» EXERCISE PASSAGE
□ □ □ □ □

Moore's first wife, Alice McLaughlin (1872–1897), was the daughter of Frank McLaughlin, former owner of the Philadelphia Times. She gave birth to two children, and died 12 days after bearing the second:
- Frances Sarah Preston, September 14, 1894 – early October 1921, who married Henri Marquisan and died in Paris, and
- Samuel Preston, born July 5, 1897.

Moore married again on June 20, 1900, in Beverly, Massachusetts, to Mabelle Florence Swift (1878–1933), daughter and heiress of Chicago meat packer Edwin C. Swift (a brother of Swift & Company founder Gustavus). The couple had four more children, the first of whom died young:
- Edwin Swift, November 25, 1901 – ,
- Jasper, November 30, 1905 – 1969, in Duncan, British Columbia,
- Clarence Jr, born January 20, 1910, who attended Eton and Harvard and married Joan Ashton Lindsley on December 28, 1932, and
- Lloyd, born November 29, 1911, who married and was divorced from Eppes Bartow Preston (née Hawes; 1901–1981), daughter of U.S. senator Harry B. Hawes.

□ □ □ □ □

» TASK LIST
[1] In the passage on Moore's family, where did Moore marry Mabelle Florence Swift?
[2] Name every child of Moore listed in the passage on Moore's family.
[3] Write the next part of the passage on Moore's family, continuing after its final sentence.

» Stored data entries
□ □ □ □ □

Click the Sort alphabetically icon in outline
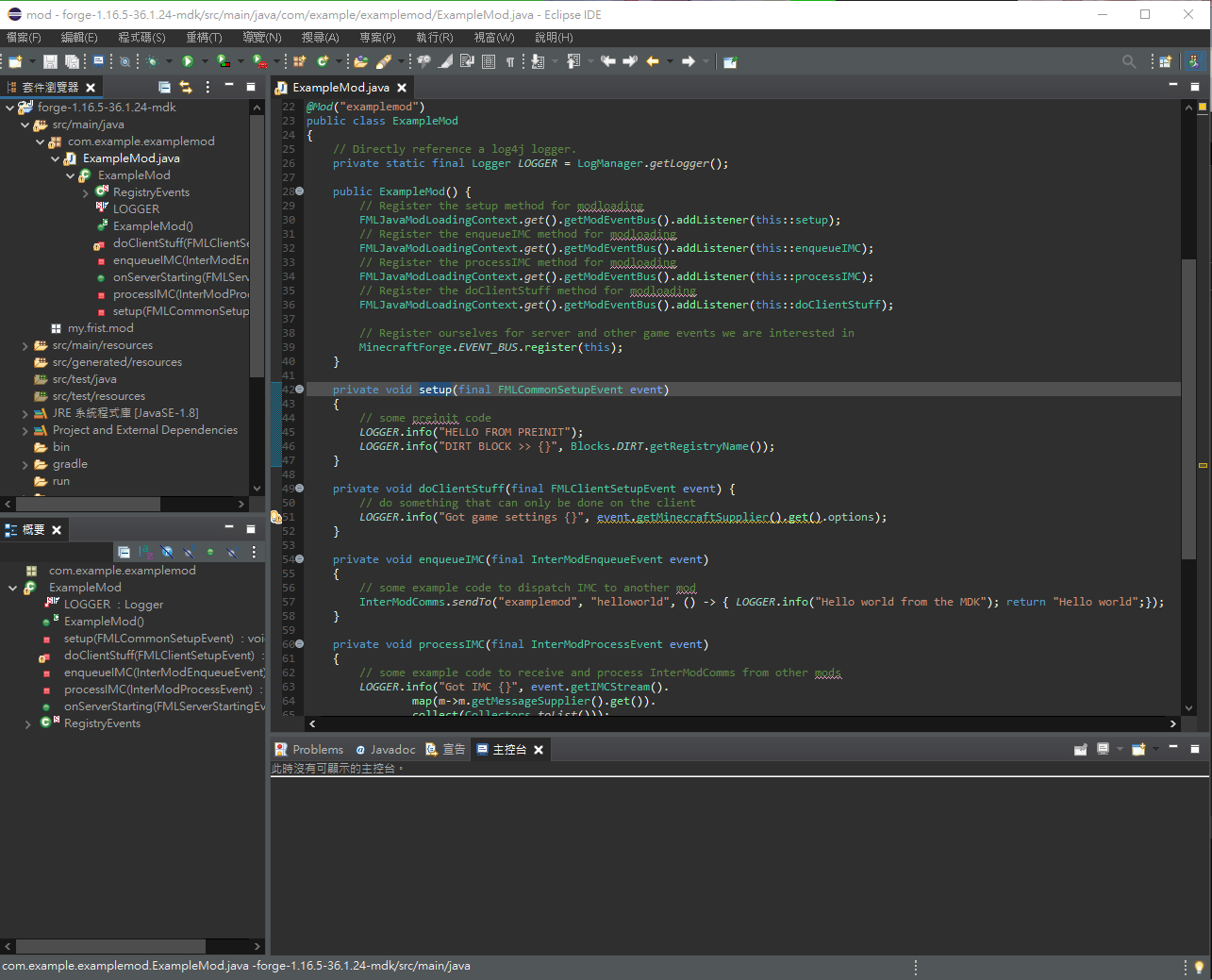 click(x=145, y=552)
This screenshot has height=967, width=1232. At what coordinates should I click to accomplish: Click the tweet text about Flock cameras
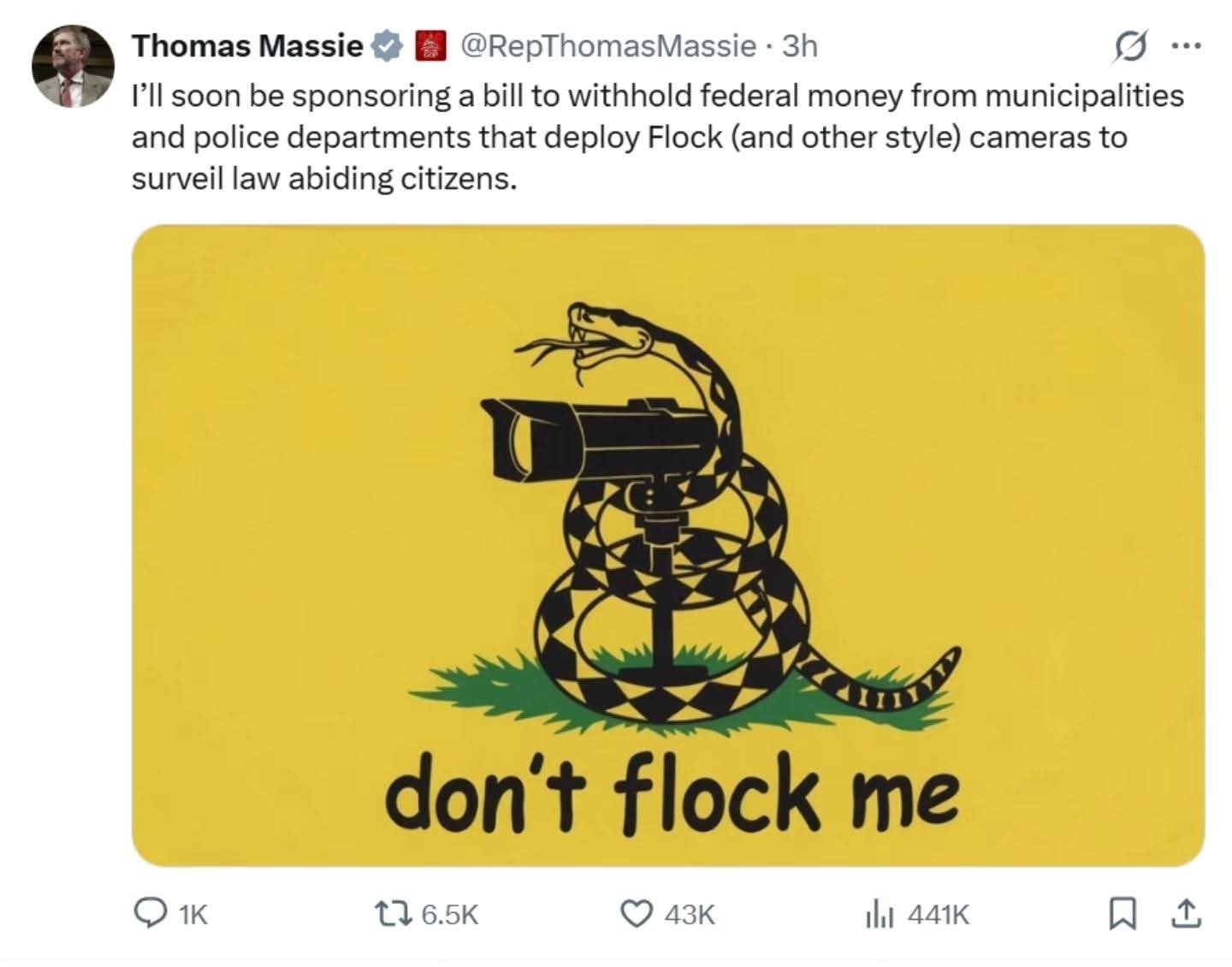pyautogui.click(x=657, y=137)
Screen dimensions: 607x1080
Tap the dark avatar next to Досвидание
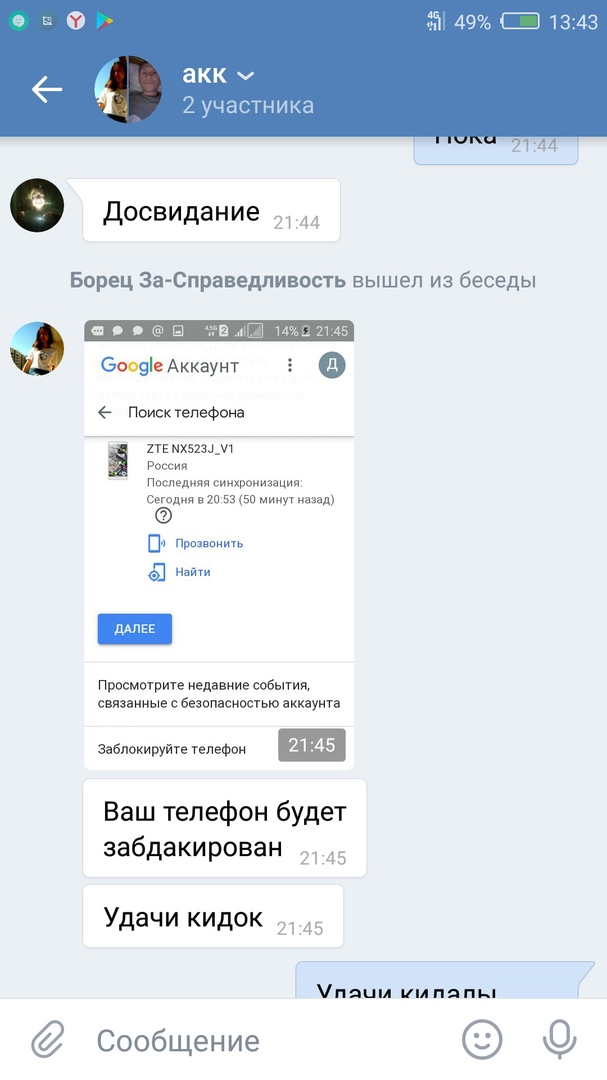tap(37, 205)
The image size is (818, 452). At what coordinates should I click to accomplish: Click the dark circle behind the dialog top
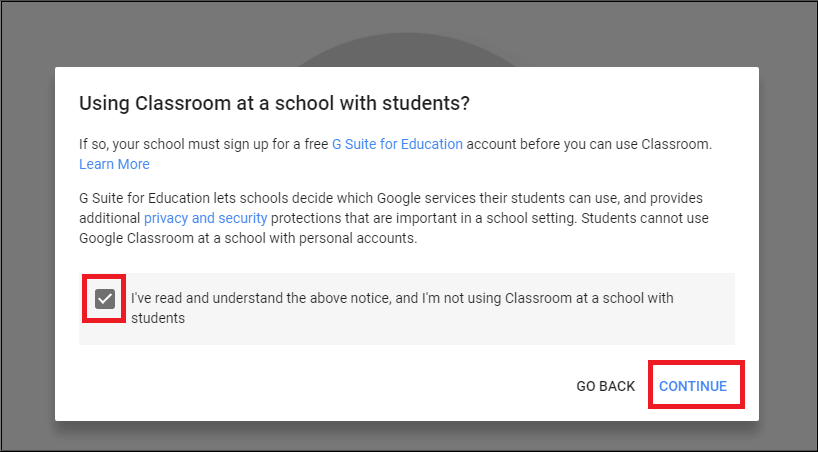pos(406,51)
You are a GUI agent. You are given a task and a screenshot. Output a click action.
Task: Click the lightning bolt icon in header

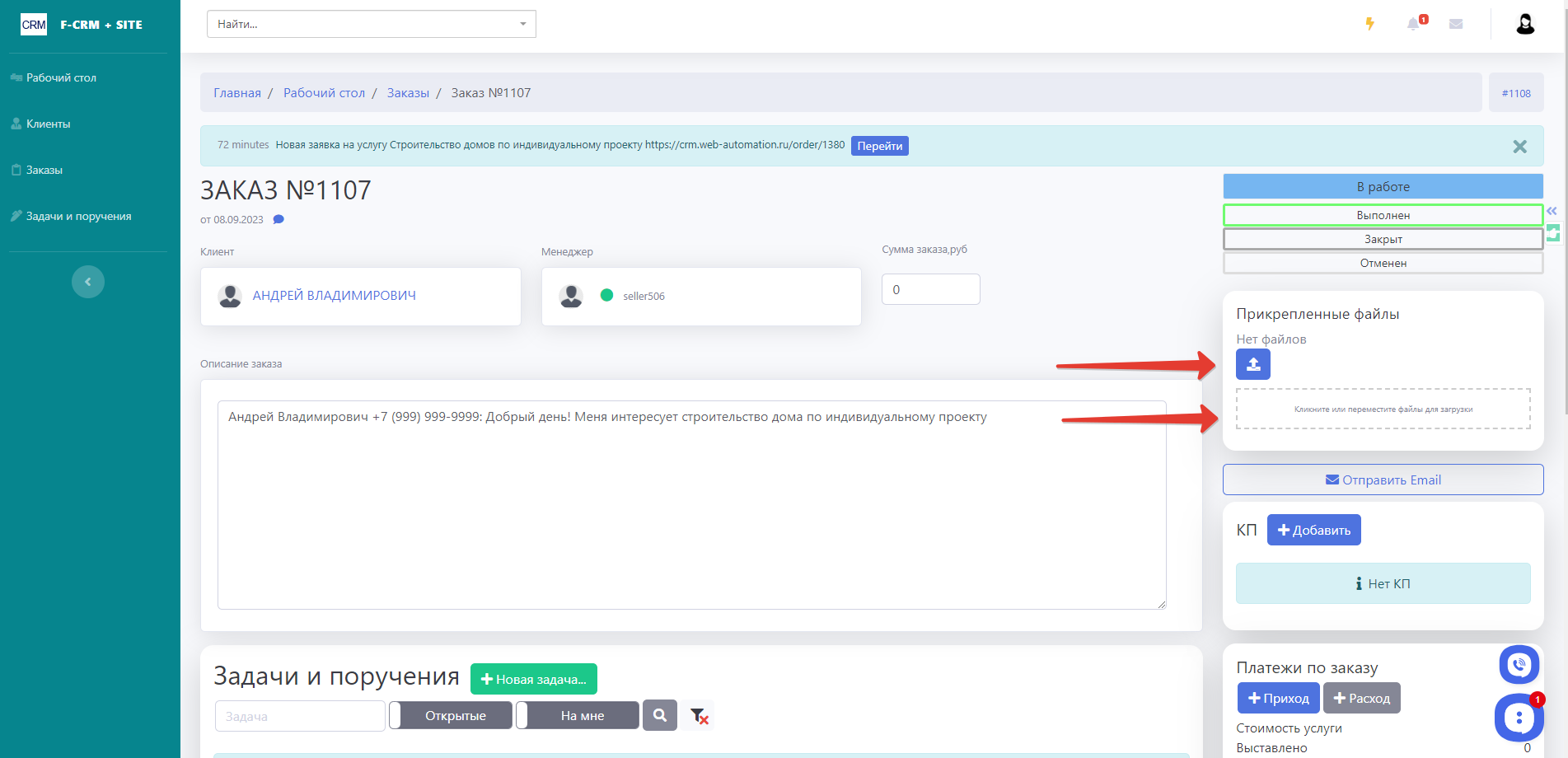[x=1369, y=24]
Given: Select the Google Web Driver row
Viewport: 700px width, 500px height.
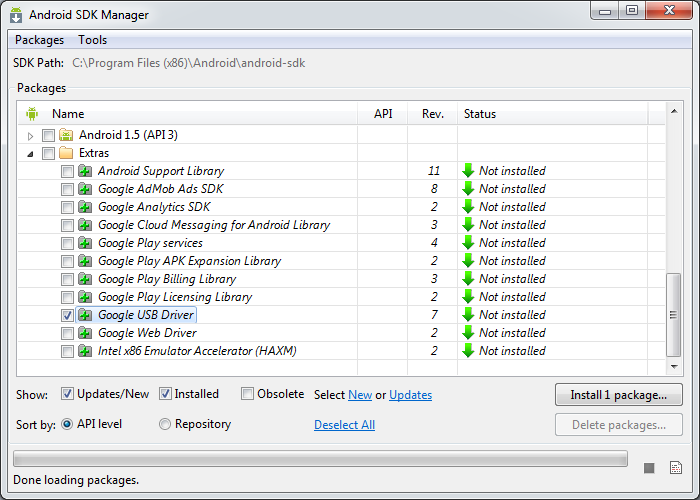Looking at the screenshot, I should point(147,333).
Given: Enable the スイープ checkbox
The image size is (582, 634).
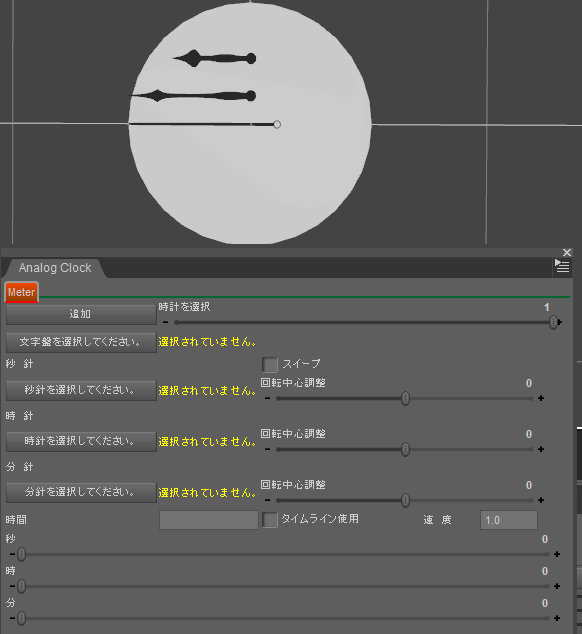Looking at the screenshot, I should (270, 364).
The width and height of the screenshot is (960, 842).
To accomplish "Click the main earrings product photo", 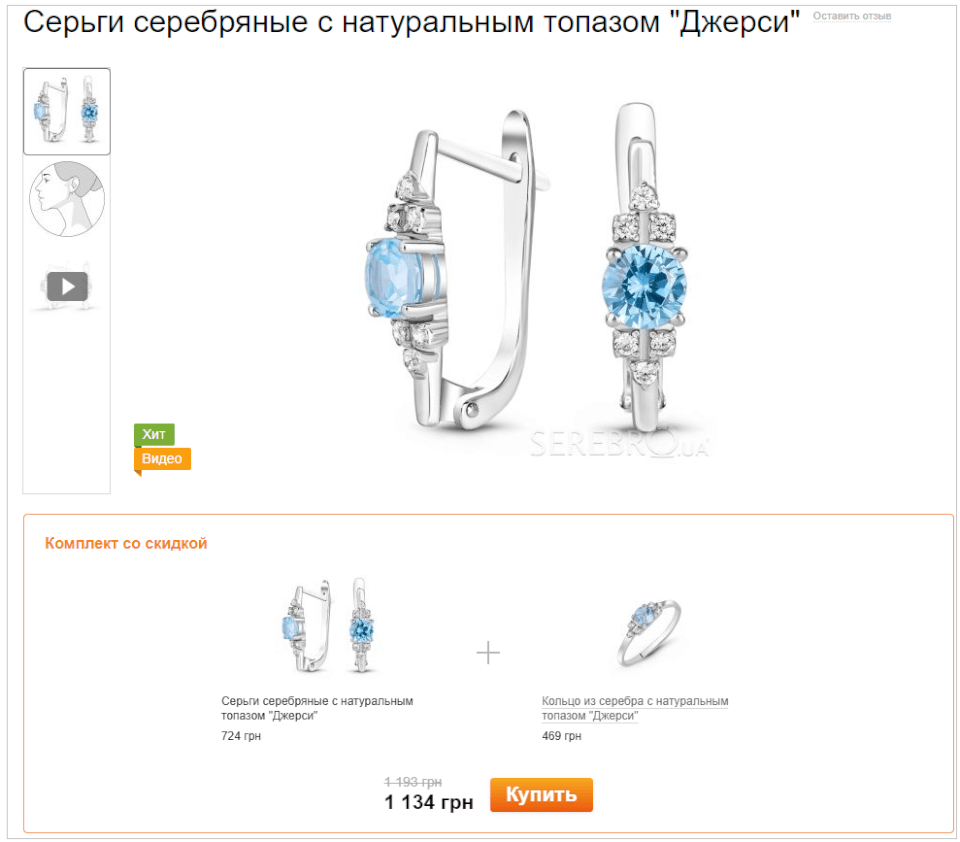I will pos(528,269).
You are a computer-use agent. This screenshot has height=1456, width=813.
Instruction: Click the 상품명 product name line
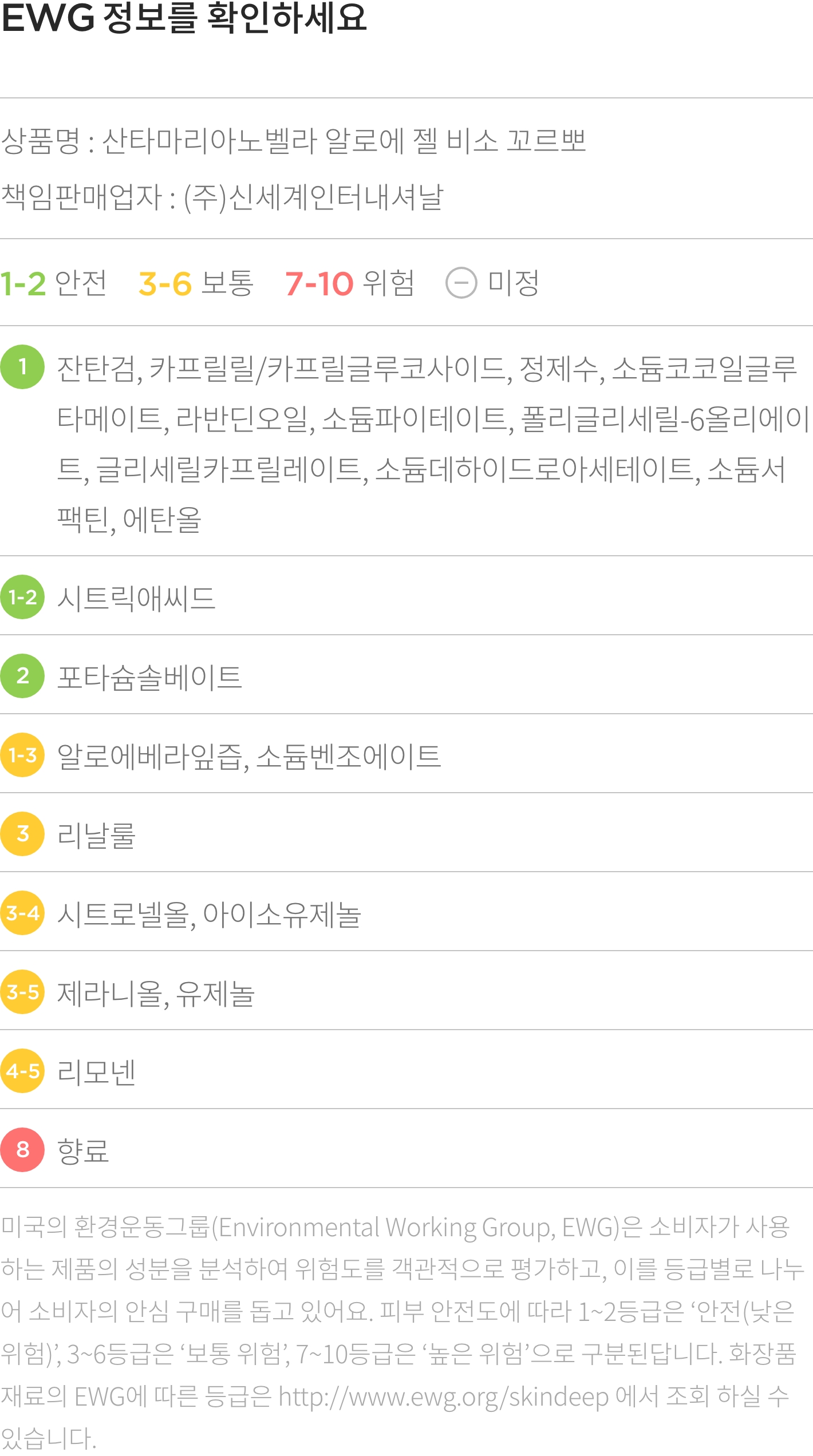click(294, 141)
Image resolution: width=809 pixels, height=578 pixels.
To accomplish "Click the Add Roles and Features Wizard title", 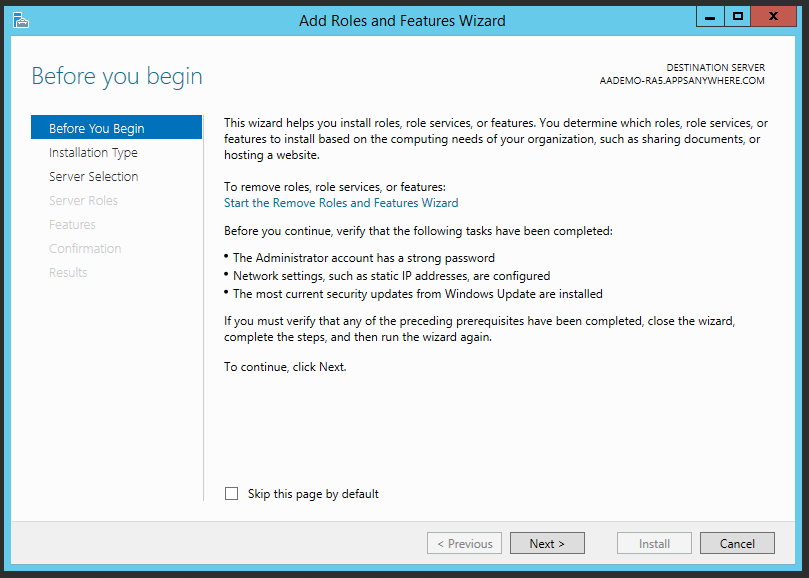I will pyautogui.click(x=402, y=20).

□ □ □ □ □

» ANSWERS TO THE EXERCISE
[1] Beverly, Massachusetts

[2] Frances Sarah Preston, Samuel Preston, Edwin Swift, Jasper, Clarence Jr, and Lloyd

[3]
Moore asked architects Jules Henri de Sibour and Bruce Price in 1906 to design a mansion for his family on land his wife had bought in 1901. Known as the Clarence Moore House, its construction was completed at 1746 Massachusetts Avenue NW in 1909. Moore died three years later and his widow remarried in 1915 to Danish immigrant Aksel C.P. Wichfeld, a year before he was appointed to the Danish legation, afterward only using the mansion for diplomatic and social events. She sold the property to the Government of Canada in 1927, after which it was used as a Canadian chancery and embassy. Canada relocated their embassy to another property, officially opened in 1989, and sold the Massachusetts Avenue property in 1996 to the government of Uzbekistan, which also uses it as an embassy.

Though often cited as having the middle name "Bloomfield", Moore's birth, census, and passport records do not include a middle name. When his daughter was born in 1894, her father's name was listed as "Clarence Samuel Preston Moore". His name may have later been confused with that of another famous American of his time, archaeologist Clarence Bloomfield Moore (1852–1936).